Un étrange tourbillon près de la côte italienne
D’après un océanographe, ce phénomène est très courant à quelques encablures de nos plages. Mais on ne peut l’observer que dans des circonstances particulières... Décryptage
Cette photo date du début du mois. Elle a été prise par Virginie, une lectrice de NiceMatin, depuis un avion en passe de se poser à l’aéroport de Nice, en provenance directe de Strasbourg. Elle montre, à quelques dizaines de mètres du rivage, un tourbillon de plusieurs mètres de diamètre. On le repère particulièrement bien, car l’eau y est teintée d’un bleu plus clair qu’alentour.
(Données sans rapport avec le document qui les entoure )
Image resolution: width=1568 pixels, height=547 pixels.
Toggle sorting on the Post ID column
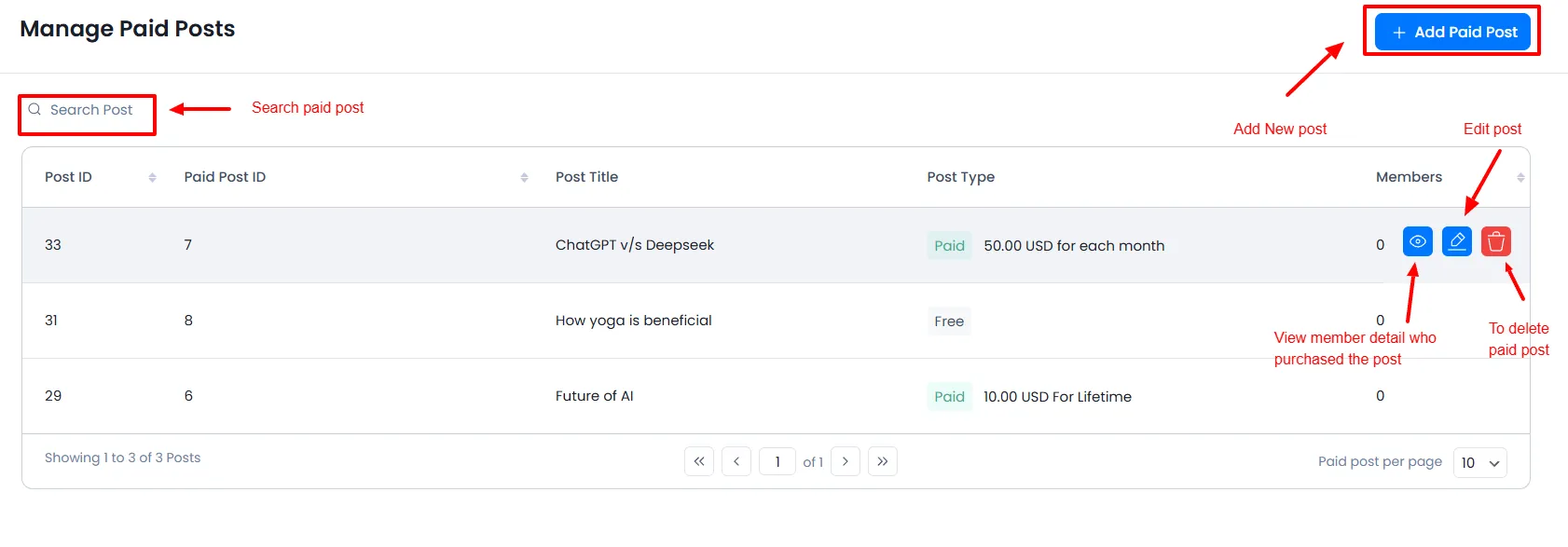coord(151,176)
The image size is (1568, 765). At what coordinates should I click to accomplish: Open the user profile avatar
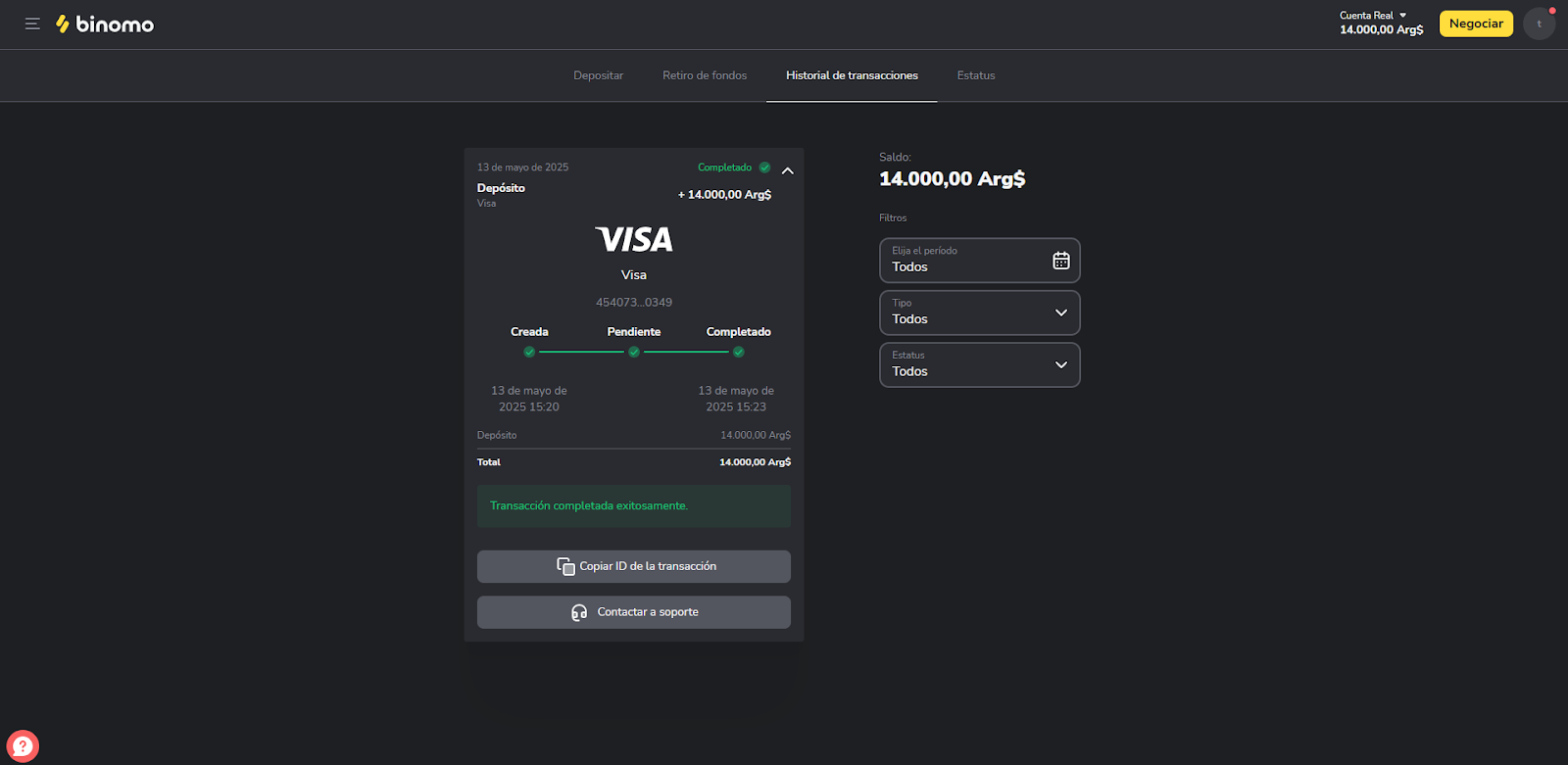click(x=1539, y=24)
La photo, selon nos recherches, est prise au large d’Ospedaletti, charmant village italien situé près de San Remo à une vingtaine de kilomètres de la frontière avec la France.
Eau boueuse et vent d’Est
Le cliché a retenu l’attention du Pr Paul Nival, du Laboratoire océanographique de Villefranche-surMer, à qui nous l’avons soumis : « Il est tout à fait intéressant. Je pense d’ailleurs l’avoir observé en Italie, depuis le bord de mer. Le phénomène est saisissant par le contraste des couleurs. » Et le biologiste océanographe d’expliquer l’origine de ce tourbillon : «Lacouleur de l’eau, plus claire à cet endroit, laisse penser qu’il s’agit d’un ruisseau boueux qui vient se jeter dans la baie. C’est le même phénomène que l’on peut observer avec le Paillon [à Nice] lorsqu’il atteint la mer : on distingue clairement son eau, plus trouble et donc moins foncée que celle de la Méditerranée.» On n’observe cependant pas (en tout cas, pas à notre connaissance ni à celle du scientifique), de phénomène identique près de l’embouchure du Paillon. « Dans le cas présent, à Ospedaletti, l’eau “s’enroule” derrière le cap par la conjonction d’un vent d’Est. Quand un courant rencontre un cap, il ne le longe pas mais a tendance à vouloir repartir vers le large, créant ce phénomène d’enroulement. » Selon le Pr Nival, « on devrait pouvoir observer ces tourbillons derrière tous les caps de la Côte d’Azur » dès lors que le vent est bien orienté. « Par vent d’est, on sait qu’un tourbillon identique se forme au cap Ferrat, sous le sémaphore. Par vent d’est toujours, quand l’eau du Var s’écoule en direction du cap d’Antibes, un mouvement similaire doit certainement se former. » Le cap de Nice, en revanche, fait figure d’exception par sa topologie : « On pourrait imaginer qu’il se produit exactement la même chose lorsqu’y souffle le mistral [vent d’ouest]. Mais la profondeur de la rade fait remonter l’eau depuis le fond. Ce courant maintient les eaux plus troubles du Paillon hors de la rade. »
Pas de danger
Pour pouvoir observer un tourbillon comme celui photographié par notre lectrice, il faut de toute façon une eau teintée. Sans cela, sa taille et sa faible puissance le rendent difficilement observable. « Le courant dans un tourbillon tel que celui-ci doit être de 4 à 10 mètres par seconde. C’est vraiment très peu, rassure le professeur émérite de l’université Pierre-et-Marie-Curie (Paris VI). Ça ne présente absolument aucun danger. »
Pour les baigneurs qui s’aventureraient si loin du bord comme pour les embarcations les plus légères.